Fish the top of the hump and all around it with either the Florida-rigged worm or a Carolina rig. Work the grass beds carefully, swimming the worm over the tops or dragging a Carolina rig through it. If there is wind blowing across this hump, which there often is, fish it with a spinnerbait, too.

No. 7: N 33° 38.520 – W 82° 18.459 — Run to the bridge in the back of Keg Creek and fish the riprap there. Look at riprap as a long narrow point with rocks on it, and hydrilla sometimes grows around them.

Start with a spinnerbait or buzzbait in close to the rocks, then fish a worm with a light weight on the rocks. Swim it just above them and make repeated casts to an area if you hit grass or other cover.
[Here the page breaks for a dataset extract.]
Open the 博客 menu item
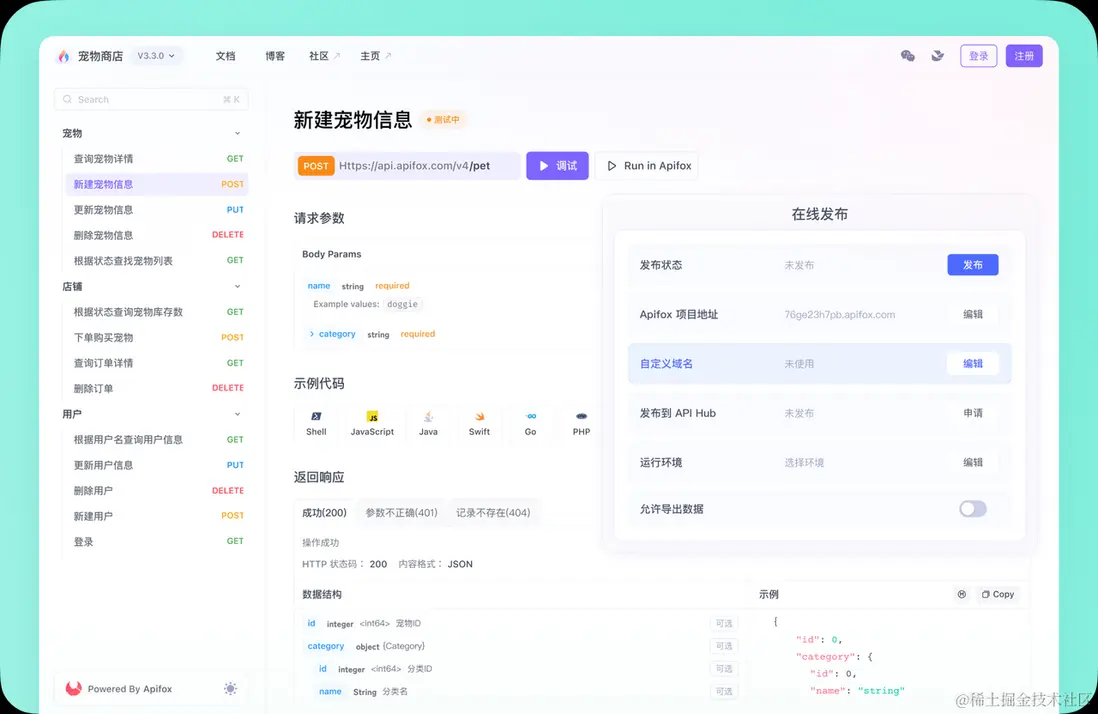This screenshot has height=714, width=1098. [x=275, y=56]
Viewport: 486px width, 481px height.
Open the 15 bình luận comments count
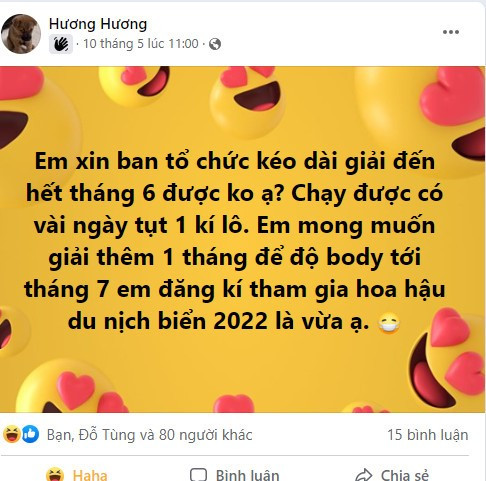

No. 8: N 33° 40.811 – W 82° 14.429 — Back out at the mouth of Keg Creek there are two shoal markers near the north point and even with the docks at Trade Winds Marina. The two shoal markers have a line of small trees between them, marking the top of the hump, which is lined with hydrilla.

There is often wind here, so start with a spinnerbait if it is blowing. Circle the shallow area with it first. Then fish all around this hump, feeling for the hydrilla with a Florida- or Carolina-rigged worm or lizard, or a jig. These shoal markers can be an excellent place to get on a school of feeding bass.

No. 9. N 33° 40.832 – W 82° 13.514 — As you round the islands on the downstream side of Keg Creek there are two shoal markers way off the last one. The second marker going downstream is a good one to fish. Fish all around it with a spinnerbait first then try worms and jigs. This is big water and you are right up from the dam, so it is a good place to find big bass holding and feeding.

No. 10: “If you need a keeper, fish the rip-rap at the dam,” said Woody. Although he has not caught any big fish off this big expanse of rocks, which is surprising, he says you can almost always depend on catching a keeper here to fill your limit. The rip-rap here seems to run forever off the Georgia side, and you can spend a lot of time fishing it

All these spots hold bass for Woody late in the afternoon and at night. You can check them out and learn the kinds of places he fishes, then find more just like them. And by fishing late in the day and at night you can avoid the heat. Even better, the bass bite then.

Editor’s Note: On Saturday, July 12, after this article was written, Woody won the Lincoln County – McCormick County Chambers of Commerce benefit tournament on Clarks Hill with five fish that weighed 16.3 pounds. He also had big fish, a 6.55-pounder. Second place weighed-in 10.5 pounds.